* [Instruções e requisitos] Dê prosseguimento ao texto sobre o Comando de Caça aos Comunistas, começando logo após a última frase.

* [Trecho fornecido]
Em 1968, acontecem vários atos em outros locais do Brasil utilizando a sigla do CCC. Não se pode dizer que estes grupos eram diretamente orientados pelo CCC com sede em São Paulo, mas, pode-se afirmar que eles se assemelhavam na prática da violência e na perseguição de quem ousava se opor ao regime, se unindo por meio de um ideal violento e autoritário. O Comando de Caça aos Comunistas (CCC) virou uma ideia. Passou além da história do grupo formado pelos estudantes das Arcadas de São Francisco e da Universidade Presbiteriana Mackenzie e se espalhou pelas mãos de muitos outros sujeitos, até meados dos anos 1980.

O grupo se difundiu pelo país, chegando ao ápice em Recife, quando foi acusado pela morte do Antonio Henrique Pereira Neto, assassinado violentamente em maio de 1969. Padre Henrique, como era conhecido, era Coordenador da Pastoral da Arquidiocese de Olinda e Recife, exercia seu ministério diretamente com a juventude e era próximo de Dom Hélder Câmara, Arcebispo de Recife, que também sofreu ameaças e atentados atribuídos ao grupo.

Com a decretação do Ato Institucional nº 5, em 13 de dezembro de 1968, os atentados do CCC vão deixando de ocupar as páginas dos jornais. Primeiro, por conta da censura imposta à imprensa quando do aumento da repressão institucional. Além disso, a sua própria ação parece ter sido arrefecida pela atuação direta do governo sobre seus oponentes, já que próprio regime passa a perseguir mais duramente os movimentos sociais que antes eram alvo do grupo.

* [Linhas de dados]
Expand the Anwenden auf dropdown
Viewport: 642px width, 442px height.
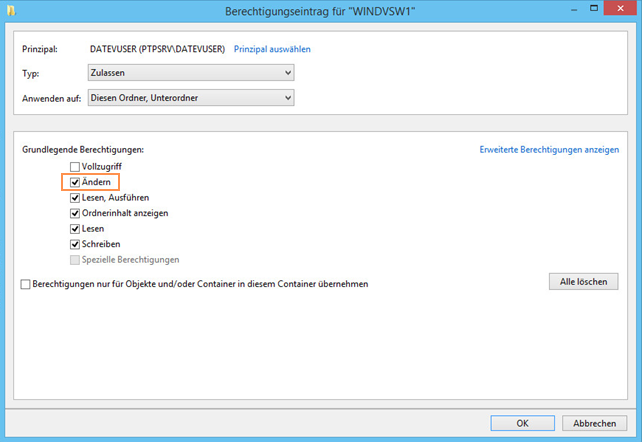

* [Resposta final]
A atuação do CCC perpassou os anos 1970 e sua marca foi sendo utilizada como égide de todos aqueles que assumiam a mesma posição de intolerância à abertura democrática. Nesta década, o grupo já não é mais tratado pela imprensa como organização estudantil. Passa a ser entendido como grupo paramilitar que prática terrorismo.

O retorno do grupo à imprensa se torna mais evidente a partir de 1977. Provavelmente, a manutenção do ritmo da repressão, mesmo com o processo de reabertura democrática anunciado em 1974, fez com que o CCC não visse a necessidade de retornar à ativa logo que a transição “lenta, gradual e segura” começou a ser discutida. Todavia, a partir de 1977, o cenário começa a se alterar. Em 29 de setembro de 1977, o CCC emite seu primeiro manifesto publicado depois do AI-5 e dos longos anos de chumbo, motivado, em parte pela reorganização do movimento estudantil no ano de 1977.

Apoiado em um sistema que legitimava práticas persecutórias, por meio das leis e do judiciário, contra aqueles que o Estado classificava como criminosos políticos, o grupo praticava ameaças, sequestros e atentados, mas também agia por dentro do aparelho estatal, com a atuação de membros dos seus quadros no aparelho repressivo, atuando como informantes, participando de prisões e torturas. Relatos sobre prisões e torturas apontam para a participação in loco de membros do CCC. Nos depoimentos das vítimas, por vezes se mencionava o nome de algum elemento em específico ou a sigla designativa da organização. No quadro de ação do regime, o CCC ora era vigiado, ora era abafado, mostrando claramente esse balanço entre cumplicidade e precaução da parte do Estado para com o grupo.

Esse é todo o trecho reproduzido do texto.